Body language can’t show a lie, say experts on airport security

When it was revealed that investigations showed someone aboard MH370 had deliberately switched off the aircraft's communications system, many wondered if "not so innocent" passengers had been detected at the Kuala Lumpur International Airport before boarding the plane.

However, an article in The New York Times (NYT) pointed out that spotting deception is no easy task.

Although airport security screeners liked to think that they could read body language effectively, this may not be the case.

The United States Transportation Security Administration (TSA) has spent about US$1 billion training thousands of "behaviour detection officers", the NYT article said.

These officers are trained to look for facial expressions and other non-verbal clues which could identify terrorists.

But the NYT article said the TSA only inconvenienced tens of thousands of airline passengers annually, and has fallen for a classic form of self-deception, believing it can read liars' minds by watching their bodies.

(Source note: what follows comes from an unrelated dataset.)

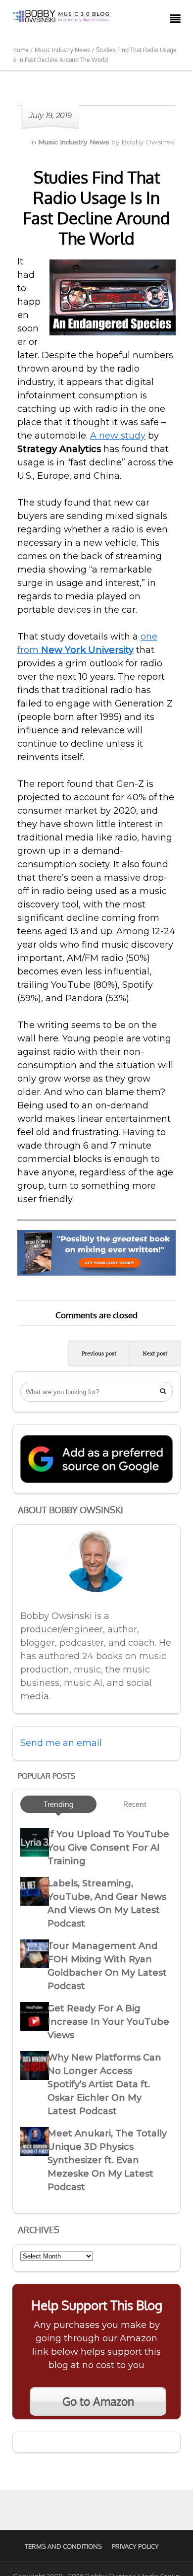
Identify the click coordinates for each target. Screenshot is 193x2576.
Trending (59, 1804)
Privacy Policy (135, 2546)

“There’s an illusion of insight that comes from looking at a person’s body,” Nicholas Epley, a professor of behavioral science at the University of Chicago, told NYT. “Body language speaks to us, but only in whispers.”

The NYT article may explain how two Iranian nationals, using stolen Austrian and Italian passports – or any other passengers with ill intentions – had managed to board MH370 on March 8 without raising suspicion.

The article said that many assumed that liars would give themselves away by avoiding eye contact or by some nervous gestures.

“The common-sense notion that liars betray themselves through body language appears to be little more than a cultural fiction,” says Maria Hartwig, a psychologist at John Jay College of Criminal Justice in New York City.

Researchers have found that the best clues to deceit are verbal, but even these differences are usually too subtle to be discerned reliably, said the article.

One technique taught to law-enforcement officers is to watch the upward eye movements of people as they talk, based on the “neuro-linguistic programming” theory, that people tend to glance upward to their right when lying, and upward to the left when telling the truth.

Scientific experiments, on the other hand, have shown that generally, it is not easy to spot liars.

Flight MH370, carrying 12 crew members and 227 passengers, dropped off the radar at 1.20am on March 8, and has never been found since, despite a global effort involving 26 countries.

A massive hunt is now focused on the southern Indian Ocean following satellite images of possible debris from the plane. – March 24, 2014.